3 thoughts on “Playing Shylock Review

  1. This is a terrific review and affirms my own reservations about Playing Shylock, which I saw last year in Toronto. Saul Rubinek is a cunning and engaging guide on what is a dubious and sometimes spurious account of the history of Jews and Shakespeare’s “problem” play. Its appeal lies in the personal story this fine actor reveals as it intertwines with the play’s complicated history. One of Rubinek’s assertions, that Jews don’t play Shylock, will come as a surprise to those of us who saw Dustin Hoffman in the role or, more memorably, Ron Liebman’s portrayal, in which — against another of the playwright’s wrongful assertions — was delivered with spittle-flying anger and no-holds-barred, near murderous intent. PS: Rely on AI much? AI tells me that the Jewish actors who have essayed the “forbidden” role are Al Pacino and F. Murray Abraham. Welcome to the Tribe, fellas.

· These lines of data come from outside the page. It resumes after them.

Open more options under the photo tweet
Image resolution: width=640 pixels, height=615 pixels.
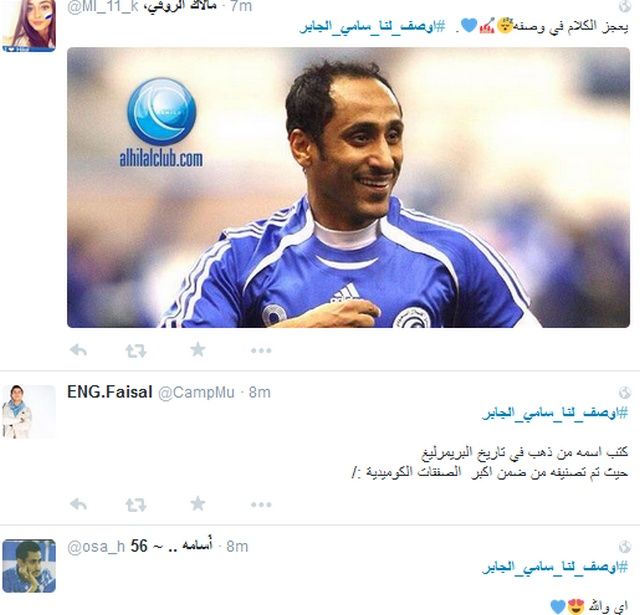point(261,351)
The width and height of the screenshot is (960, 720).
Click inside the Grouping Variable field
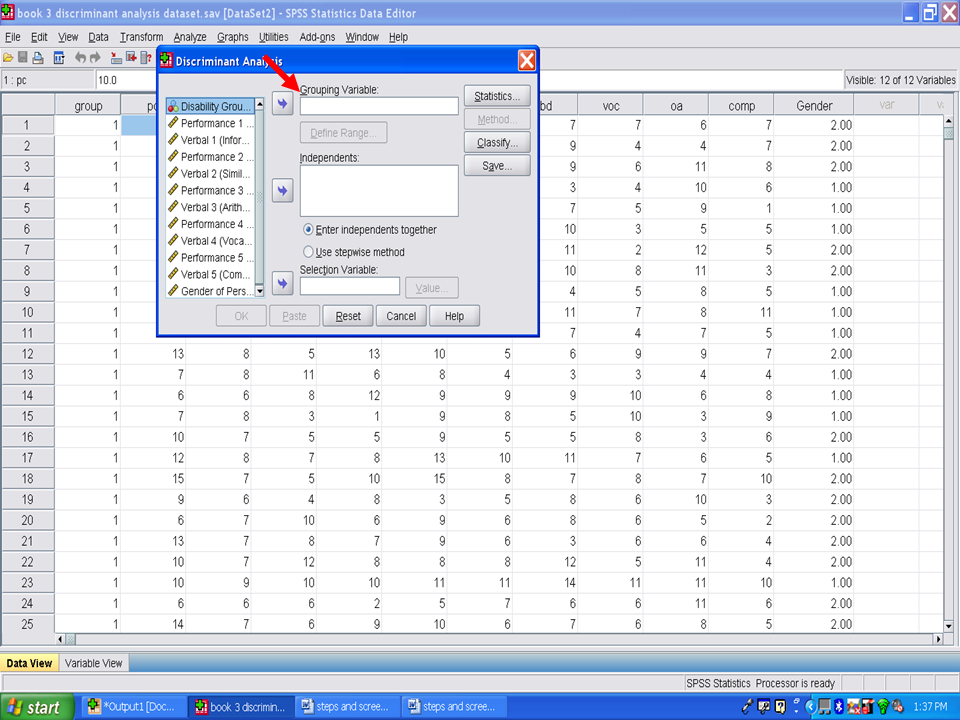point(379,106)
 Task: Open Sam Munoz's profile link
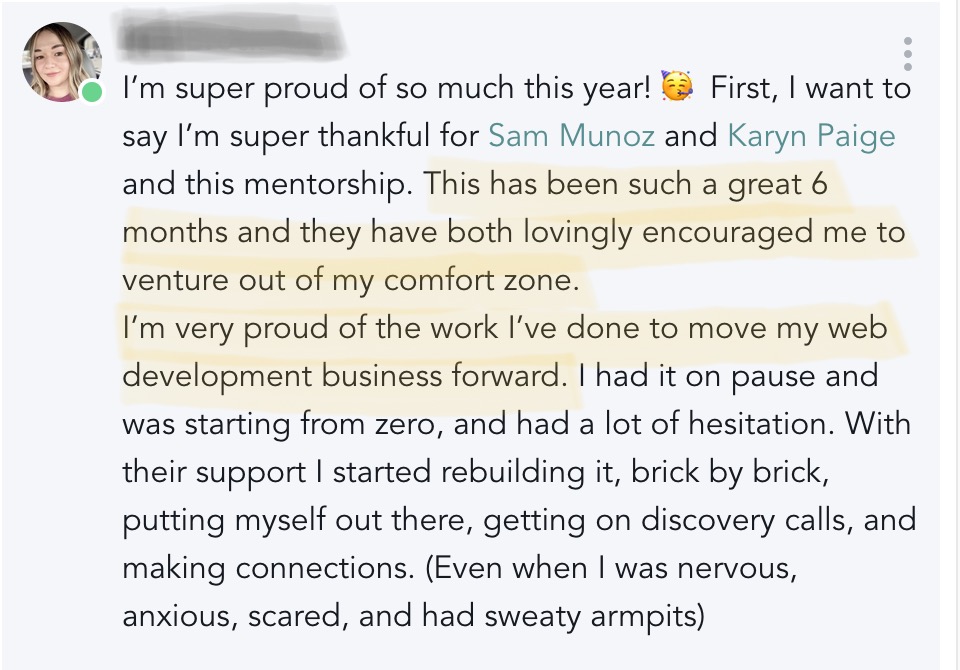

  2. I saw this play a few hours ago, in Brooklyn… and just like after seeing Merchant for the first time… I’m reeling. I did not get a satisfactory answer to why a Jew is so enthused about playing Shylock.
    After the show Mr.Rubinek came out to the lobby to promote his book. I told him that i felt troubled by the play and asked if he read Dara Horn’s “People Love Dead Jews” which has a chapter dedicated to Shylock in which the author shares the play with her 10 year old son; the moment Rubinek heard that the exchange was over- how unwise to share Merchant with a 10 year old! …when actually, if you read the book, you’ll learn the 10 year old does cut through the BS to what i think is the heart of that matter.
    Lastly, it seems to me, that Shylock is treated in Merchant the same way that many many people want to see Israel treated and for the same reasons; namely, punished and disempowered for acting out of Revenge, for aiming to make others suffer. This synchronicity of narratives is particularly troubling for me.

  3. This is the only way to look at the play. This is the correct review. This plays a non starter, as good as Saul was.